| Directive |
Rewrite every one of the records below, swapping "Where should I click to:" for "Where do I click to:" and leaving everything else unchanged.

[Collected data entries]
┄┄┄┄┄┄
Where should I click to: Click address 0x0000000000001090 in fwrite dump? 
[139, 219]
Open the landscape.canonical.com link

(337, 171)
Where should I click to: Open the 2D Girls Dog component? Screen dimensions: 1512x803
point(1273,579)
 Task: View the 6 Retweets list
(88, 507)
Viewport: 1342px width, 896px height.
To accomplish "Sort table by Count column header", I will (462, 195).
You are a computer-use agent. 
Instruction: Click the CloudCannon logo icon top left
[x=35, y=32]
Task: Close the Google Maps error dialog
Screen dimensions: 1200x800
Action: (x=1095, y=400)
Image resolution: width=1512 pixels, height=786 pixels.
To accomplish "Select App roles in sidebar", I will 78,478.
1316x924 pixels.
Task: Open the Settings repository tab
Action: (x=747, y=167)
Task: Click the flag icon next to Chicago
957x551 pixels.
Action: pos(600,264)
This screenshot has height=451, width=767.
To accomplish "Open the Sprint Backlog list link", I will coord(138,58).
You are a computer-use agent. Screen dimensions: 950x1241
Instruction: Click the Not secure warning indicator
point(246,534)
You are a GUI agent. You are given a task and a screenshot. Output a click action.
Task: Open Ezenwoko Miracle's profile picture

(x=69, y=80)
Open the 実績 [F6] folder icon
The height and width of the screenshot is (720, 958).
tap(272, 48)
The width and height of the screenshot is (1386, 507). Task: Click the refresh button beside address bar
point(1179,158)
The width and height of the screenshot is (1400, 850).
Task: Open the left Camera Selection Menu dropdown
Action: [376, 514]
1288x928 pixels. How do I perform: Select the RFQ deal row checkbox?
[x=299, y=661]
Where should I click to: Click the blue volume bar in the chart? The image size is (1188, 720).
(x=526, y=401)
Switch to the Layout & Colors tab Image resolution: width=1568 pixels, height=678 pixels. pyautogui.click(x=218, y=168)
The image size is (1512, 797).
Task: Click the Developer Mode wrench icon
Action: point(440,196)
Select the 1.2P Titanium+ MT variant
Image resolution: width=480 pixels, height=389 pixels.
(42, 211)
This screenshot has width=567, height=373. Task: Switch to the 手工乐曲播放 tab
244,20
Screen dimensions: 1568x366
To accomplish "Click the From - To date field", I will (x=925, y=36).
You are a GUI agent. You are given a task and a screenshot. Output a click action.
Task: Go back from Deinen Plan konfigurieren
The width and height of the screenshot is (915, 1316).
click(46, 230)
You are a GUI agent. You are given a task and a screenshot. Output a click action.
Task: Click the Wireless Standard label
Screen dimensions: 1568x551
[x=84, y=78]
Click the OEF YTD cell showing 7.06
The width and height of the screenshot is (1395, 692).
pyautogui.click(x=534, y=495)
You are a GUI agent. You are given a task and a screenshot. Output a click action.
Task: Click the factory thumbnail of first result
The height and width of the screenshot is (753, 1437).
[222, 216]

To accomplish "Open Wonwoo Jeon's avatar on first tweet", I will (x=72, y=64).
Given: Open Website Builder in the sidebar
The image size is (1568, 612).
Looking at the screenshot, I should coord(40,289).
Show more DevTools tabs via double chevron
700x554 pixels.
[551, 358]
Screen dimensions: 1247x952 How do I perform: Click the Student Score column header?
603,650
┄┄┄┄┄┄
| Full answer |
Where do I click to: Click address 0x0000000000001090 in fwrite dump? 
[139, 219]
Open the landscape.canonical.com link

(337, 171)
Where do I click to: Open the 2D Girls Dog component? Screen dimensions: 1512x803
point(1273,579)
 Task: View the 6 Retweets list
(88, 507)
Viewport: 1342px width, 896px height.
To accomplish "Sort table by Count column header", I will (462, 195).
You are a computer-use agent. 
Instruction: Click the CloudCannon logo icon top left
[x=35, y=32]
Task: Close the Google Maps error dialog
Screen dimensions: 1200x800
Action: (x=1095, y=400)
Image resolution: width=1512 pixels, height=786 pixels.
To accomplish "Select App roles in sidebar", I will 78,478.
1316x924 pixels.
Task: Open the Settings repository tab
Action: (x=747, y=167)
Task: Click the flag icon next to Chicago
957x551 pixels.
Action: pos(600,264)
This screenshot has height=451, width=767.
To accomplish "Open the Sprint Backlog list link", I will coord(138,58).
You are a computer-use agent. Screen dimensions: 950x1241
Instruction: Click the Not secure warning indicator
point(246,534)
You are a GUI agent. You are given a task and a screenshot. Output a click action.
Task: Open Ezenwoko Miracle's profile picture

(x=69, y=80)
Open the 実績 [F6] folder icon
The height and width of the screenshot is (720, 958).
tap(272, 48)
The width and height of the screenshot is (1386, 507). Task: Click the refresh button beside address bar
point(1179,158)
The width and height of the screenshot is (1400, 850).
Task: Open the left Camera Selection Menu dropdown
Action: [376, 514]
1288x928 pixels. How do I perform: Select the RFQ deal row checkbox?
[x=299, y=661]
Where do I click to: Click the blue volume bar in the chart? The image size is (1188, 720).
(x=526, y=401)
Switch to the Layout & Colors tab Image resolution: width=1568 pixels, height=678 pixels. pyautogui.click(x=218, y=168)
The image size is (1512, 797).
Task: Click the Developer Mode wrench icon
Action: point(440,196)
Select the 1.2P Titanium+ MT variant
Image resolution: width=480 pixels, height=389 pixels.
(42, 211)
This screenshot has width=567, height=373. Task: Switch to the 手工乐曲播放 tab
244,20
Screen dimensions: 1568x366
To accomplish "Click the From - To date field", I will (x=925, y=36).
You are a GUI agent. You are given a task and a screenshot. Output a click action.
Task: Go back from Deinen Plan konfigurieren
The width and height of the screenshot is (915, 1316).
click(46, 230)
You are a GUI agent. You are given a task and a screenshot. Output a click action.
Task: Click the Wireless Standard label
Screen dimensions: 1568x551
[x=84, y=78]
Click the OEF YTD cell showing 7.06
The width and height of the screenshot is (1395, 692).
pyautogui.click(x=534, y=495)
You are a GUI agent. You are given a task and a screenshot. Output a click action.
Task: Click the factory thumbnail of first result
The height and width of the screenshot is (753, 1437).
[222, 216]

To accomplish "Open Wonwoo Jeon's avatar on first tweet", I will (x=72, y=64).
Given: Open Website Builder in the sidebar
The image size is (1568, 612).
Looking at the screenshot, I should coord(40,289).
Show more DevTools tabs via double chevron
700x554 pixels.
[551, 358]
Screen dimensions: 1247x952 How do I perform: Click the Student Score column header?
603,650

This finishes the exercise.